TARPON SPRINGS — A city commissioner wants to see what recourse the city has against a man who put up fake "no parking" signs that resulted in 233 city-issued tickets.
In an e-mail Friday, Commissioner Peter Dalacos asked the city attorney to research and advise the Tarpon Springs City Commission about its legal options in dealing with developer Mike Bronson, who told police he put up 22 unauthorized signs near Jack Willie's Tarpon Turtle, a busy restaurant in the area.
Dalacos wants City Attorney Jim Yacavone to determine if Bronson can be held responsible for reimbursing the people who received the tickets, the cost for the process of refunding money, the Police Department's time and attorney fees.
"I feel we need to have our legal team research all avenues to recover those monies," Dalacos said.
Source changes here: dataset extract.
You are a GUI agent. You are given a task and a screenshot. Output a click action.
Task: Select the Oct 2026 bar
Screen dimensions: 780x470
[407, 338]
Yacavone said he will have an answer to Dalacos' request early next week.
"I've got to sort it all out," Yacavone said. "It's pretty unusual. The issue doesn't crop up so much that the answer is on the tip of my tongue."
In Friday's e-mail, Dalacos pointed to a state statute that says it is unlawful to post signs that "resemble an official traffic control device." A violation is "a noncriminal traffic infraction, punishable as a nonmoving violation," the statute says.
Dalacos' request comes on the heels of a Police Department investigation, also requested by Dalacos, that said Bronson admitted to putting up the signs after initially denying it.
Tarpon Turtle owner Don Alvino has said that Bronson used the fake signs to hurt his business.
Alvino and Bronson were business partners with Alvino initially leasing the Tarpon Turtle from Bronson with a five-month option to buy. In September 2006, Alvino exercised the option and purchased the restaurant for $3.4 million.
In the report, acting police Chief Robert Kochen said Bronson admitted putting up the signs about April of 2006. The 233 tickets were written over a two-year period, the report said.
Dalacos has been concerned with how the city handled the issue, not removing the signs when it was determined that they were fake in May 2007. The signs remain today while the city conducts a traffic study to determine where signs should go.
The city also is working with the Pinellas County Clerk of the Circuit Court office to see what can be done about the 233 tickets that were written.